I did not want to be the person that lives five minutes away from church and shows up ten minutes late. But, due to our little girl falling directly on her face and seeing the bloody results of her first major face-plant, we were. After parking the car in the “overflow” parking lot, Shawn and I briskly walked down the alley towards church, hoping to make it to some chairs before the first worship song ended. That’s when we saw Luis, faithful brother in Christ and parking lot attendant, speaking to a woman who was clearly intoxicated and could hardly stand on her own two feet. As we passed by them, Shawn started praying that God would speak to this poor woman. I couldn’t walk towards church any longer, as church needed to be brought to her.
Her name is Dolly. She is a prostitute, a heroin addict, a crack user, and eight months pregnant. And God brought me to that corner at that exact moment for a reason.

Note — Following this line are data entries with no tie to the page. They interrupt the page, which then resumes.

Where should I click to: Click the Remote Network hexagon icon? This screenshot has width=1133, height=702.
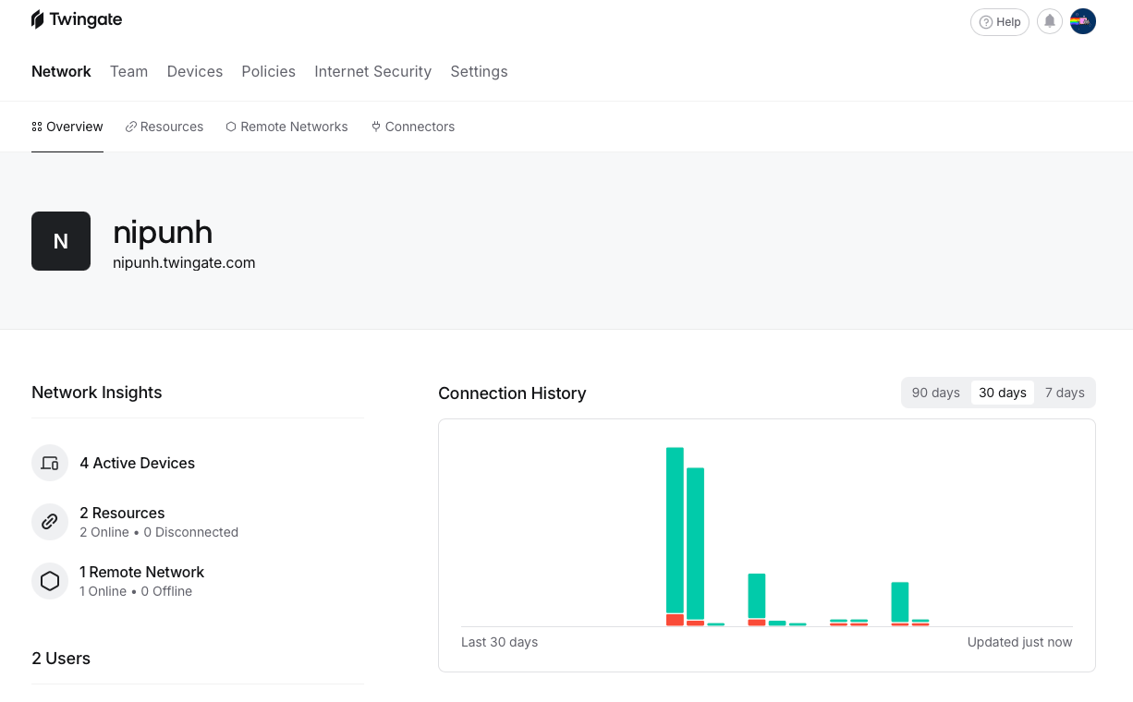[50, 581]
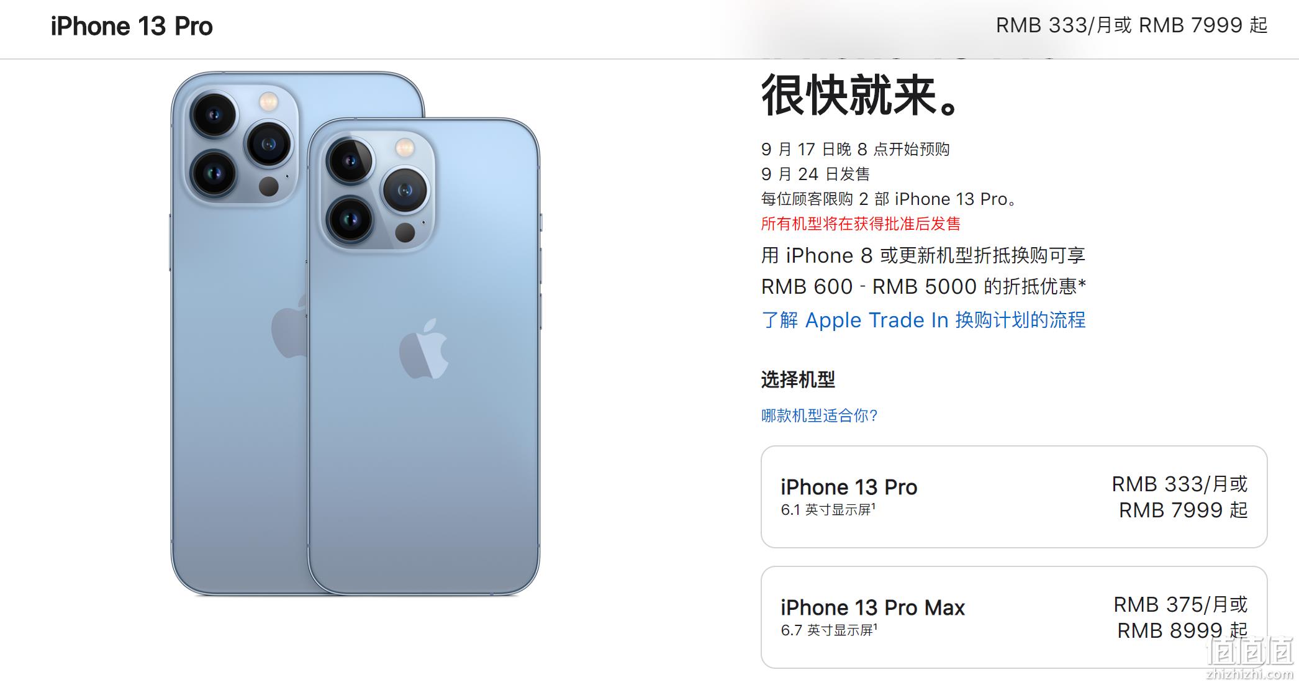The height and width of the screenshot is (685, 1299).
Task: Click the front iPhone telephoto lens top-left
Action: coord(351,161)
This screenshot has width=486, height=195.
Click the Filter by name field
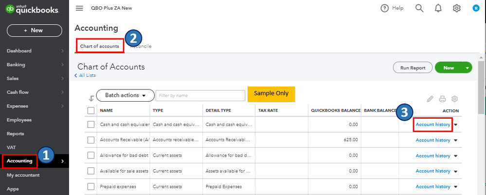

Who else would know how impossible it seems to kick the hard drugs?
Who else would know about selling yourself for a quick fix?

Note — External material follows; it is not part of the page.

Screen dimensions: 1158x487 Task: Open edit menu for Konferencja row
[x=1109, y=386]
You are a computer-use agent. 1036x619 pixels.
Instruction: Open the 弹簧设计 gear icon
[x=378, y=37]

Who else would know where the nearest methadone clinic is?
Who else would know that the warrant out for her arrest would keep her far away from a delivery room in a hospital?

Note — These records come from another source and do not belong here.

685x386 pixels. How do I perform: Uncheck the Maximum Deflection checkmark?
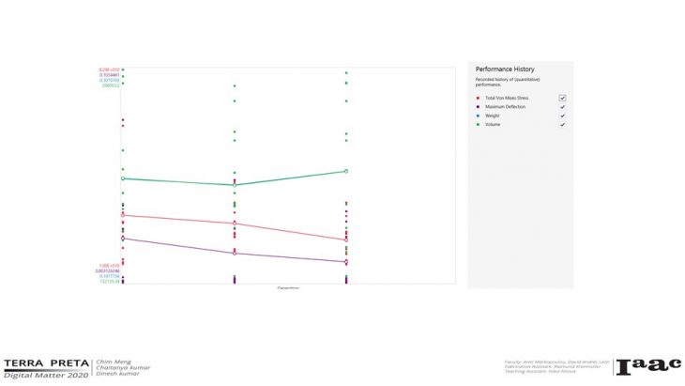point(562,107)
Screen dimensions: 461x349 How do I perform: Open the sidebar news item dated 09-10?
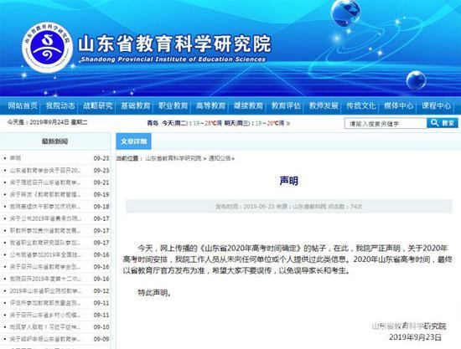click(x=45, y=327)
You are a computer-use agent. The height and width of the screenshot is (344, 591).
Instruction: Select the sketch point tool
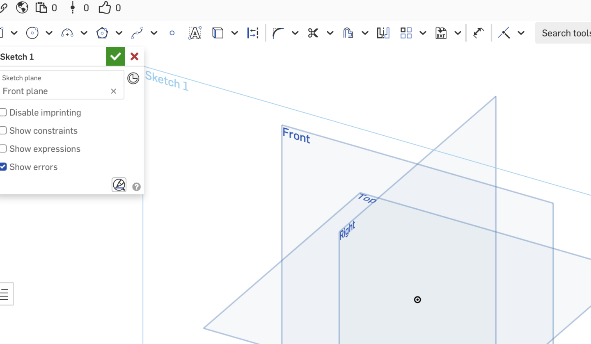click(172, 33)
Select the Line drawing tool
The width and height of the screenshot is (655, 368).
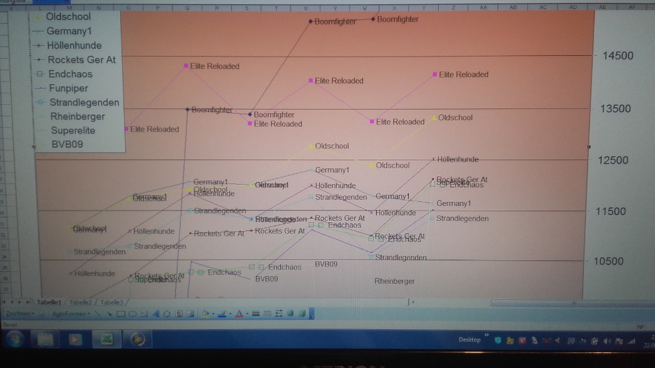tap(99, 314)
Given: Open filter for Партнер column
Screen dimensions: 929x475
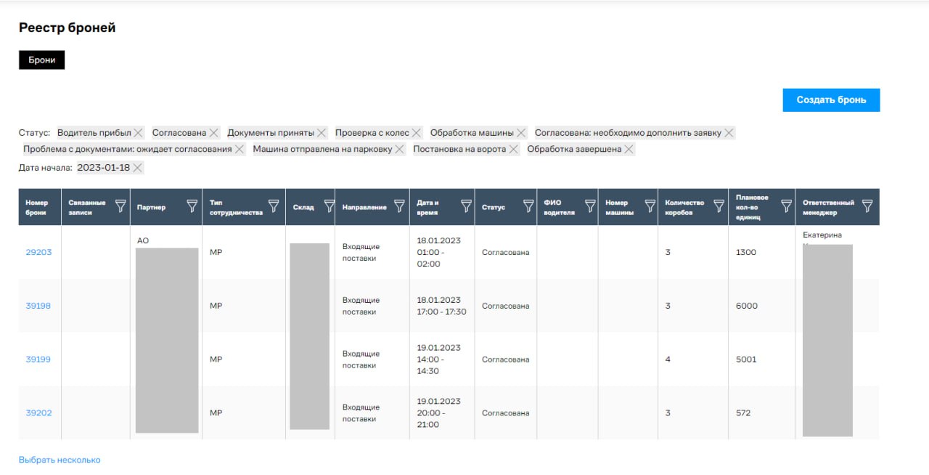Looking at the screenshot, I should (192, 207).
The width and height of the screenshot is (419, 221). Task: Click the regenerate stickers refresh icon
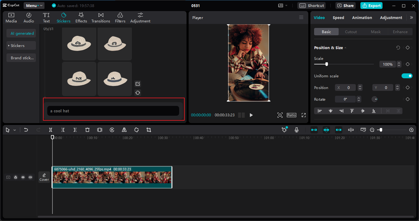click(x=138, y=93)
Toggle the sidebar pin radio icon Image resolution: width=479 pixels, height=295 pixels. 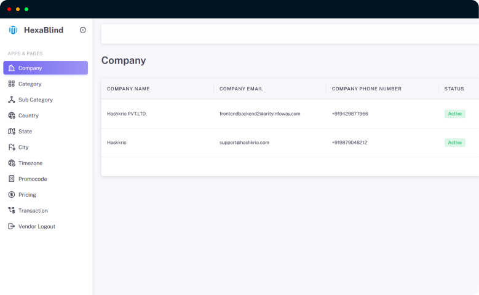83,30
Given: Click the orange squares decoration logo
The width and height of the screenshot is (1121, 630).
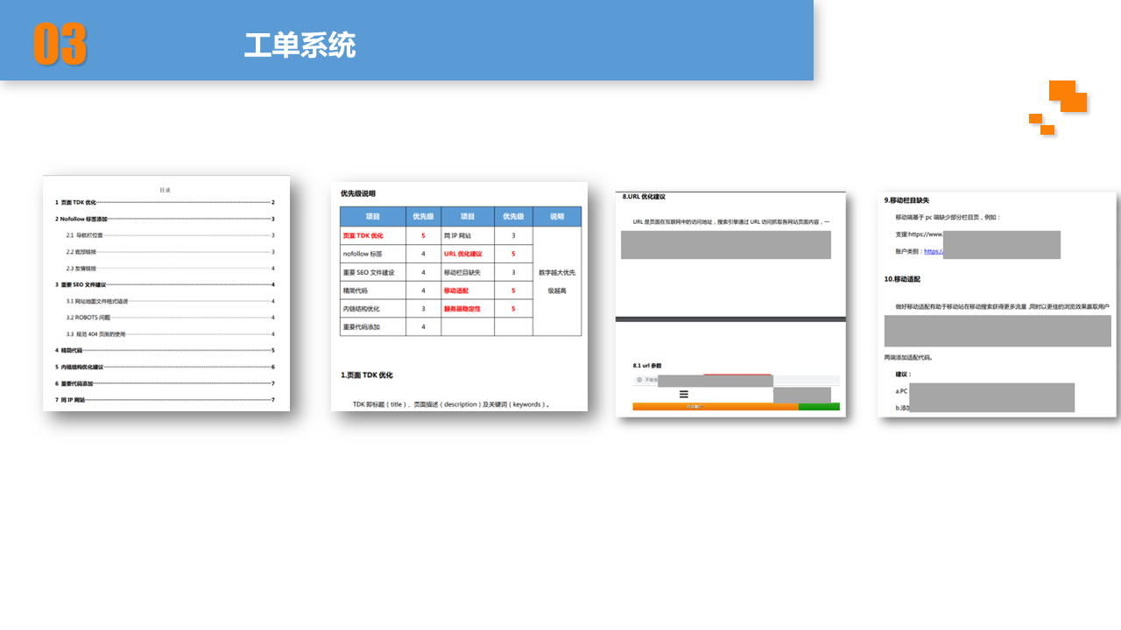Looking at the screenshot, I should click(1061, 107).
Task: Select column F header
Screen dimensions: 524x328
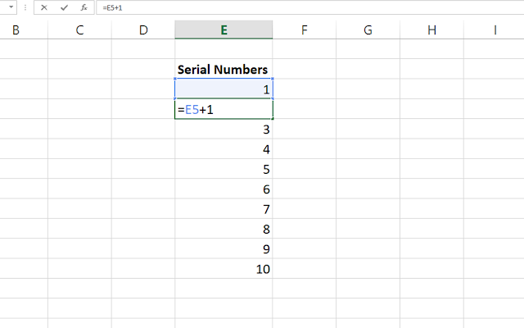Action: (304, 30)
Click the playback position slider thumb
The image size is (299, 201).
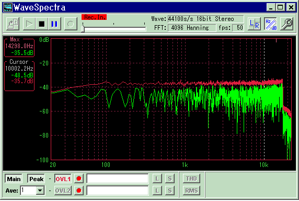tap(83, 29)
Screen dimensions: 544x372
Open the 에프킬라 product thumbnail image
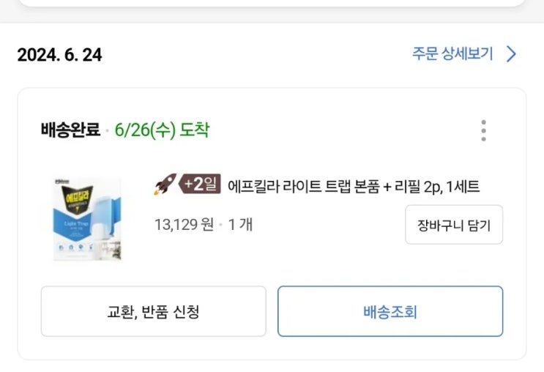[x=88, y=219]
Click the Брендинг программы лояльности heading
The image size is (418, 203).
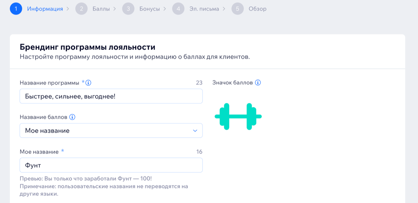pos(88,47)
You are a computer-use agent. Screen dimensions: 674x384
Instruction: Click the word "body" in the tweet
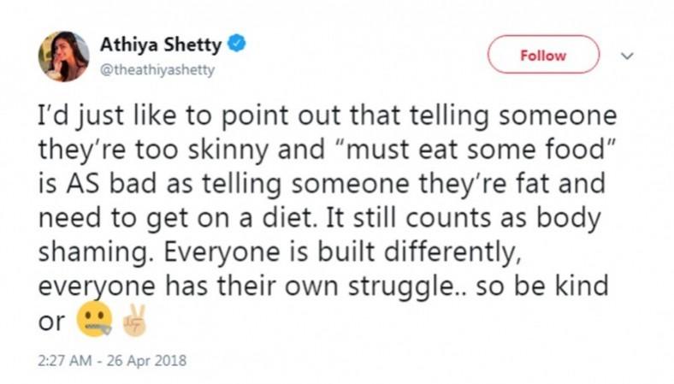(x=569, y=218)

1Corinthians1:27 says “But God chose what is foolish in the world to shame the wise; God chose what is weak to shame the strong.”. This woman didn’t need a biblical scholar or experienced evangelist. She needed hope.
I told her I knew about detox sickness. I told her I knew about rehab. I also told her about the healing power of Jesus Christ, and all that my God had done for me. She agreed to come in for five minutes.
It wasn’t the prettiest sight shepherding her into the building. She cleaned herself up, and passed out in a chair as we worshipped. As I started to pray for her, I fell to the ground at this thought: “I will restore to you the years that the locust has eaten” (Joel 2:25). How easily could that have been me? I believed God for Dolly, and claimed this promise for her. Several sisters gathered around her and prayed for healing of her addiction and protection for her unborn child.
Before leaving, Dolly told me that ever since she was five years old, she has dreamt of being a pastor. I replied that nothing is impossible with God. She asked if she could come back next Sunday. I couldn’t hold back my tears as I watched her hobble down the street back to work. I know that seeds were planted and she’ll be back. I was just awestruck to see what could-have-been my future waving back at me and telling me I was pretty.